How to tell if you love someone? A simple love test.
How do I know if I love my partner? Maybe they are not my partner yet but I still want to know if I love them or not? As a couple therapist, I occasionally hear questions like this. Here is a simple test I recommend to people who are not sure if they love their partner or not.
This is a subjective test. Love is a feeling. Deep inside you know whether you love someone or not. The problem is that the deep feeling in your heart goes through censorship of your brain. The process of censorship uses objective criteria such as “How convenient would it be to live with that person?” or “Would my mother approve of him?” or “Would my friends like the way she looks?”

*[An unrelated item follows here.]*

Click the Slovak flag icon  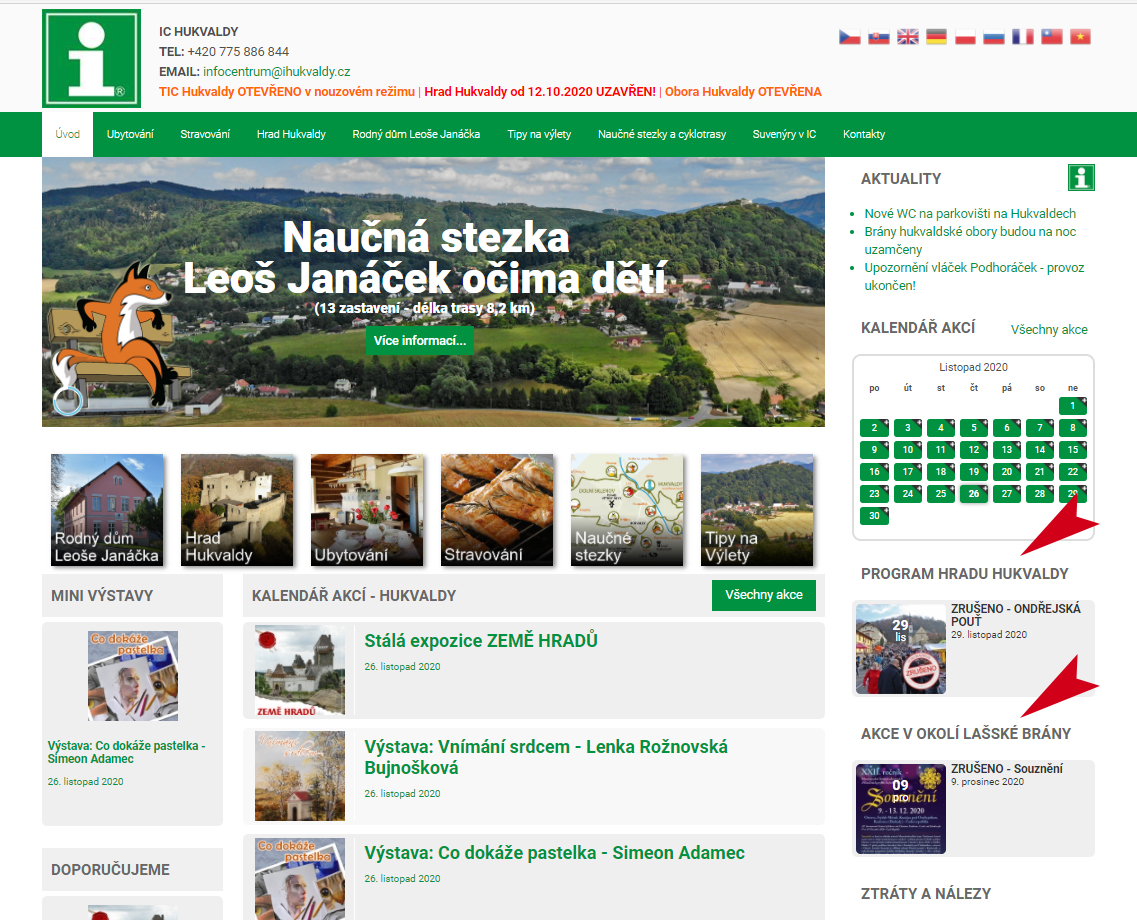[x=878, y=36]
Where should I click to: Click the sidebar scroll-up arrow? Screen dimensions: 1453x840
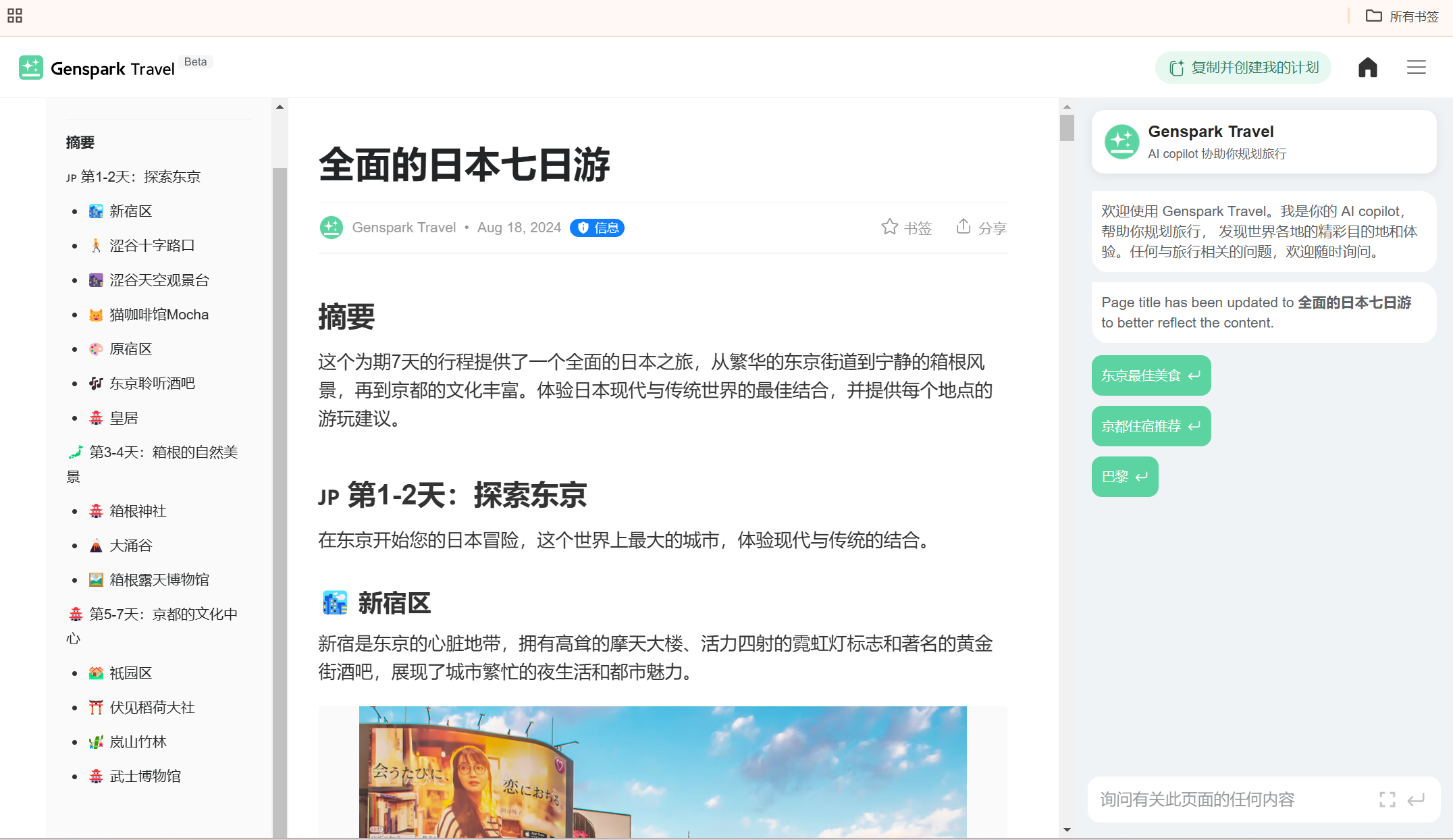coord(280,107)
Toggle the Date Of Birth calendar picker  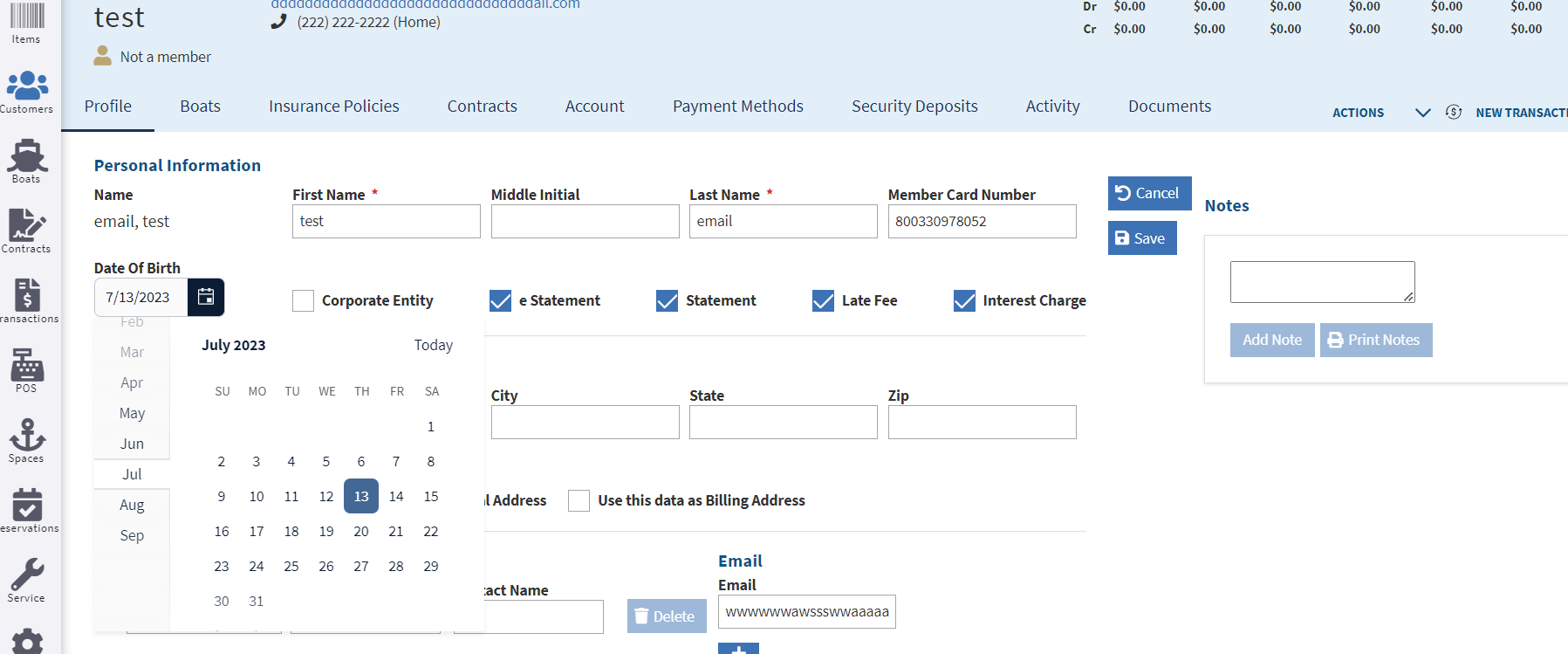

The answer that you get after your brain censor does its job may or may not correspond to the actual feeling in your heart. The assumption in this test is that love comes from your heart, not from your logical mind. If you believe that love is based on logic rather than feelings then this test may not be for you.
So, here is a quick test to tell if you love someone.
The Do-It-At-Home Love Test
- Make sure you are at home alone. This is important! Any distraction will take you from feelings to thoughts. It will influence the result. You may also feel rushed because someone may walk in or get your attention somehow.
- Stand in front of a mirror. Look at your face in the mirror. Do not rush. Imagine that your current problems do not exist. If you are thinking about any current problems or issues, the censorship in your brain will probably be active. It will probably influence the result.
- Imagine being with your partner for the rest of your life. Think of just the two of you. Imagine going through life stages and growing old together. Visualize spending evenings and weekends together. See the two of you raise children or travel. Spend some time here. If you notice that an image of any other person, like your parent or friend, interferes with your visualization process – chase that ghost away! That person has become a part of your brain censor or your inner critic. It taints the true feelings of your heart.
- Keep looking at your face, and especially your eyes, in the mirror. What do you see? A smile? A look of contentment? A frown? A sad face? In this case, a smile is the best subjective indicator of love.
Please note that, in the test above, it is important to not focus on the current problems you are experiencing. If you succeed at putting the current problems to the side, you will be subjectively measuring your love for your partner. If you focus on the current issues, it may taint the process. You may be measuring your current dissatisfaction in the relationship rather than love.
Working on your relationship in couple therapy or on your own can help you resolve relationship issues. It can help you communicate better. It cannot help you fall in love with someone.